Телефонная книжка - Евгений Шварц
Шрифт:
Интервал:
Закладка:
К тому времени отношения со взрослыми у меня до того усложнились или скорее упростились, что я пропускал мимо ушей все их разговоры, если они не направлены были непосредственно ко мне. Они жили своей жизнью, а я своей, в достаточной степени сложной, и говорили мы на разных языках. Я их не осуждал за это. Напротив, склонен был часто считать себя виноватым, но понимал, что и это не поможет нам понять друг друга и объясниться. Вот отчего пропустил я мимо ушей, что у Тони родилась сестренка. И не придавал значения похвалам по Тониному адресу. Не сердился на них. И с интересом поехал погостить к ним весной тринадцатого года. Тоня прислал мне открытку, в которой звал меня, и кончал ее богато: «Sic volo, sic jubeo»[226]. Я был реалист, так что латинскую эту цитату перевел мне папа. Конечно, Тоня оказался совсем не таким, как описывали старшие.
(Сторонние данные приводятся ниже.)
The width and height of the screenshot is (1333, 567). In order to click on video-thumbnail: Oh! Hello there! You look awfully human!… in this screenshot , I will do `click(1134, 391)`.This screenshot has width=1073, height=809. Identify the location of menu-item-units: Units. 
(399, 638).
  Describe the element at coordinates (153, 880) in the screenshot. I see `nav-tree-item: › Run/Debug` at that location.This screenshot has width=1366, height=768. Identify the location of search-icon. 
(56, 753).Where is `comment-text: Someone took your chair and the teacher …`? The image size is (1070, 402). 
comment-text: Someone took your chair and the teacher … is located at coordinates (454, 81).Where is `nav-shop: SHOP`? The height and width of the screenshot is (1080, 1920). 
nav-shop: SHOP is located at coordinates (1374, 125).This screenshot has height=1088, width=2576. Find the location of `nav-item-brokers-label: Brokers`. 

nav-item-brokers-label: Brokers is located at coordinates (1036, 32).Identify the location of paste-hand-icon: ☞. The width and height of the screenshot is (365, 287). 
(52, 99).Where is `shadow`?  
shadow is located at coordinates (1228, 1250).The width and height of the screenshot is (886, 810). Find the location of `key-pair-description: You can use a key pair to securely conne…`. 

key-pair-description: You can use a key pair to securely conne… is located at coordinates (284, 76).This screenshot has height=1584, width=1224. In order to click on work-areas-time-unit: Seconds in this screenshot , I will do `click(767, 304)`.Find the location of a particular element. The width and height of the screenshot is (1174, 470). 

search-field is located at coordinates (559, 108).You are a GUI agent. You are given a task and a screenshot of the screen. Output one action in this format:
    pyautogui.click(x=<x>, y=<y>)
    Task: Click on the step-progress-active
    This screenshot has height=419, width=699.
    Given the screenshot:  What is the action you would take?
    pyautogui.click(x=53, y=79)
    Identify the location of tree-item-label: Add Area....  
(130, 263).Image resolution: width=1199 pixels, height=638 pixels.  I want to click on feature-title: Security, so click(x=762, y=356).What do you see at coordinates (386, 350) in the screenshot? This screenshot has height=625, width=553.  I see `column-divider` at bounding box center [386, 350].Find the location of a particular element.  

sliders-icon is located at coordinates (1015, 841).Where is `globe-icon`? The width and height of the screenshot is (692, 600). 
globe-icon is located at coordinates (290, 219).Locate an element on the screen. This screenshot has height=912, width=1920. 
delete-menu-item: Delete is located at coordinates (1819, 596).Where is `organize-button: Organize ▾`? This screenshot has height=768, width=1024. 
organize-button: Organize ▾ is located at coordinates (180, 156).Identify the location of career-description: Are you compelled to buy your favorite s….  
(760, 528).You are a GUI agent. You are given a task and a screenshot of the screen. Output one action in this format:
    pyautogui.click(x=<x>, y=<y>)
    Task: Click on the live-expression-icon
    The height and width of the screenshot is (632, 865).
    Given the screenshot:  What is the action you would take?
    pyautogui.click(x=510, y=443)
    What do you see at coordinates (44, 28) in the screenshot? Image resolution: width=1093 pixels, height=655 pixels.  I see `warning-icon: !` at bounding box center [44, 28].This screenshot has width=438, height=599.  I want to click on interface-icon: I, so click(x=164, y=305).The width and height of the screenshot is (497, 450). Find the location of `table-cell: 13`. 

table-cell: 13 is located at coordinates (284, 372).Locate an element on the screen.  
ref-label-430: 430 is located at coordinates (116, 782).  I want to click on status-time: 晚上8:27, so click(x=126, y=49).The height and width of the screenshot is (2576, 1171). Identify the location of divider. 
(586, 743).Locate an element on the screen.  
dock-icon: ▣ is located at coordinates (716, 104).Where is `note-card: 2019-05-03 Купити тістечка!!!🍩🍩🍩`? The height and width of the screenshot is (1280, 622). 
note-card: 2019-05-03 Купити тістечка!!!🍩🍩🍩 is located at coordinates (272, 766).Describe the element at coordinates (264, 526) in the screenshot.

Худенький, узкоплечий, бледный, с ясно выраженными шварцевскими чертами лица — не семитическими, а хамитскими: полные губы, густая шапка жестких волос. Глаза глядели спокойно и достойно. Язык его рядом с моим был все так же богат, так что в первый день склонен был я обвинить его в страшном грехе — в неестественности. Главный недостаток, которого с детства приучала меня бояться мать. Но, к своему удивлению, вслушавшись, понял я, что за непривычной манерой выражаться скрывается понятный и близкий мне смысл. Я был варварски самоуверен. Шел по своим путям, но мы быстро поняли друг друга. Меня в те дни раздражало то, что разумеют под «музыкой прежде всего» в поэзии. Мне казалось, что аллитерация — ничего не стоит рядом с настоящей музыкой. Музыкальны поэтические картины. И Тоня прочел мне у кого‑то из французов, как тот продекламировал за спиной трехлетней сестренки классический отрывок, где с помощью аллитерации изображался бег колесницы (что‑то вроде: квадрупеданс педес и т. д.). И сестренка даже не оглянулась. Итак, мы снова оказались похожи и непохожи и легко понимали друг друга.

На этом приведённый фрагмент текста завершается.